6. The method of claim 5, wherein a width of the first uncertainty window and a width of the second uncertainty window vary across different depths of the subsurface region.
7. The method of claim 1, wherein (e) comprises taking a derivative of the output of the velocity model to estimate the uncertainty of the output.
8. A method estimating uncertainty of an estimated seismic velocity produced by a velocity model of a subsurface region, the method comprising:
(a) receiving seismic data associated with a subsurface region and captured by one or more seismic receivers;
(b) constructing a velocity model of the subsurface region based on the received seismic data;
(c) performing a seismic migration of the received seismic data based on the constructed velocity model to obtain migrated seismic data; and
(d) determining, using the velocity model and the migrated seismic data, an estimated seismic velocity of the subsurface region at a given depth, a minimum velocity bound at the given depth that is less than the estimated seismic velocity, and a maximum velocity bound at the given depth that is greater than the estimated seismic velocity.
9. The method of claim 8, wherein the estimated seismic velocity comprises a point along a seismic velocity curve, and wherein (d) comprises taking a derivative of the migrated seismic data to identify the minimum velocity bound and the maximum velocity bound.
10. The method of claim 9, wherein the minimum velocity bound is associated with a first peak along a derivative of the migrated seismic data, and the maximum velocity bound is associated with a second peak along a derivative of the migrated seismic data that is adjacent to the first peak.
11. The method of claim 10, wherein the estimated seismic velocity is associated with a trough along a derivative of the migrated seismic data that is positioned between the first peak and the second peak.
12. The method of claim 8, wherein a first uncertainty window extends between the minimum velocity bound and the estimated seismic velocity, and a second uncertainty window extends between the estimated seismic velocity and the maximum velocity bound.
13. The method of claim 12, wherein a width of the first uncertainty window and a width of the second uncertainty window vary across different depths of the subsurface region.
14. The method of claim 8, wherein (c) comprises generating one or more seismic gathers using the constructed velocity model.
15. The method of claim 14, further comprising:
(e) generating a semblance panel from the migrated seismic data, wherein the semblance panel is generated from the one or more seismic gathers.

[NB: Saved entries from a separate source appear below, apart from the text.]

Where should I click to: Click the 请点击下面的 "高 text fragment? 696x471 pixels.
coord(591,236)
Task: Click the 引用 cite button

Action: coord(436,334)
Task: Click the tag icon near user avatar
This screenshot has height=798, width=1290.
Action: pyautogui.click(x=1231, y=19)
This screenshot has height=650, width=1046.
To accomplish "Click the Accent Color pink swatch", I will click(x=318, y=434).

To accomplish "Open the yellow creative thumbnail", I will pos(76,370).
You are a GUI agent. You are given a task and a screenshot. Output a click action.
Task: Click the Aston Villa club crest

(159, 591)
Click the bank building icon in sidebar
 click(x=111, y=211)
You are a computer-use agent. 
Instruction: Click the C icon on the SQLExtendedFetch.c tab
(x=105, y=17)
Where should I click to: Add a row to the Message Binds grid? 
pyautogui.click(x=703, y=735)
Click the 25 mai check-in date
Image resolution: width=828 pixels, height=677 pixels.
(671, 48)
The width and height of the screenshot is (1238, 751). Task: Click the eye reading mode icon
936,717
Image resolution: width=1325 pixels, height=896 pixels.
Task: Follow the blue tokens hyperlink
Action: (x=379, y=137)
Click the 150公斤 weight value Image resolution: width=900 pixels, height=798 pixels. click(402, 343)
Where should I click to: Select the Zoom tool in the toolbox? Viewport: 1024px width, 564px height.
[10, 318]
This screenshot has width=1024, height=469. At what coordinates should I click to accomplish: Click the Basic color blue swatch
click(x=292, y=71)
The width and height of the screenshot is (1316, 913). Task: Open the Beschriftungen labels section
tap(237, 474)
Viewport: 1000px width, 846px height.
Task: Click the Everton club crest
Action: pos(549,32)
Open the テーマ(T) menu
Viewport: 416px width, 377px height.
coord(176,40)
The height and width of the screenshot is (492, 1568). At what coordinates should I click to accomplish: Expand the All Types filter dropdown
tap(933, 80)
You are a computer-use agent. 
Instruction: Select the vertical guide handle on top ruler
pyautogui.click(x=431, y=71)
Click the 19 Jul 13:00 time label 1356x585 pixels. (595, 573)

16. A system for estimating uncertainty of an output of a velocity model of a subsurface region, the system comprising:
a processor;
a non-transitory memory; and
an application stored in the non-transitory memory that, when executed by the processor:
receives seismic data associated with a subsurface region and captured by one or more seismic receivers;
constructs a velocity model of the subsurface region based on the received seismic data;
performs a seismic migration of the received seismic data based on the constructed velocity model to obtain migrated seismic data;
generates a semblance panel from the migrated seismic data; and
estimates an uncertainty of the output of the velocity model based on the generated semblance panel.
17. The system of claim 16, wherein the output comprises an estimated seismic velocity estimated from the velocity model, and wherein the uncertainty comprises a lower bound and a separate upper bound.
18. The system of claim 17, wherein a first uncertainty window extends between the lower bound and the estimated seismic velocity and a second uncertainty window extends between the estimated seismic velocity and the upper bound.
19. The system of claim 18, wherein a width of the first uncertainty window and a width of the second uncertainty window vary across different depths of the subsurface region.
20. The system of claim 16, wherein the application, when executed by the processor:
takes a derivative of the output of the velocity model to estimate the uncertainty of the output.